= PROBLEM =
Echo the lines below word for word, from the line with "You are a GUI" to the line with "tap(31, 69)", both included, and leave the pictures out of your answer.

= STORED DATA =
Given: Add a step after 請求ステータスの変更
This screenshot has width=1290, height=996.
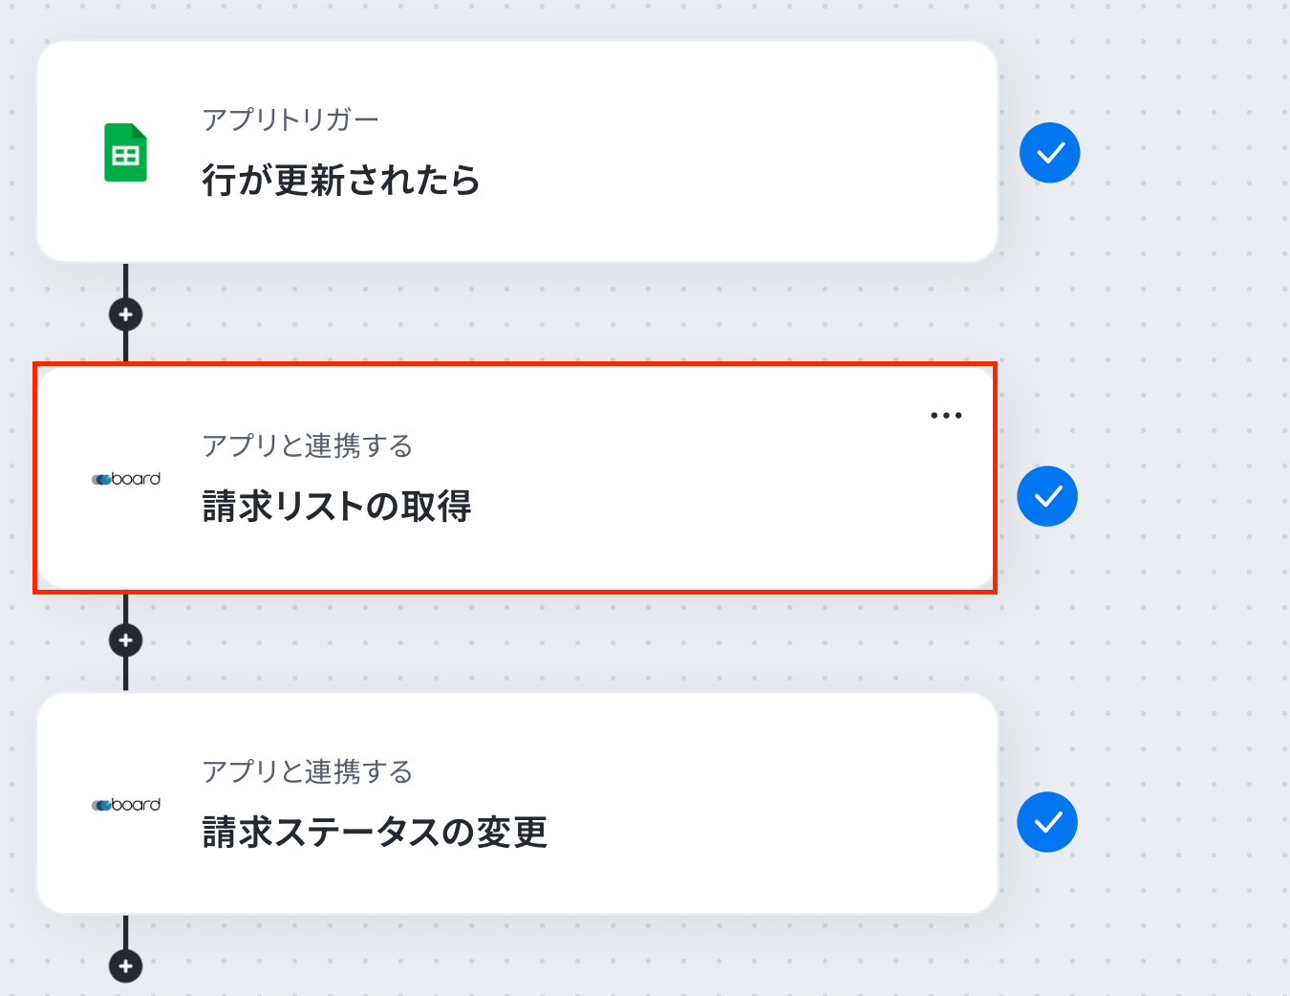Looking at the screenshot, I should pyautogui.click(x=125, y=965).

==

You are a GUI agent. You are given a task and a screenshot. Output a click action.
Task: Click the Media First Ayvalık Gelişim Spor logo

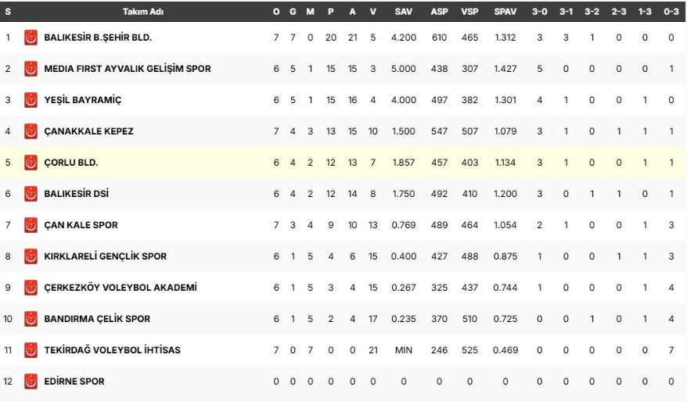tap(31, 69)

= COMPLETE ANSWER =
You are a GUI agent. You are given a task and a screenshot. Output a click action.
Task: Click the Media First Ayvalık Gelişim Spor logo

tap(31, 69)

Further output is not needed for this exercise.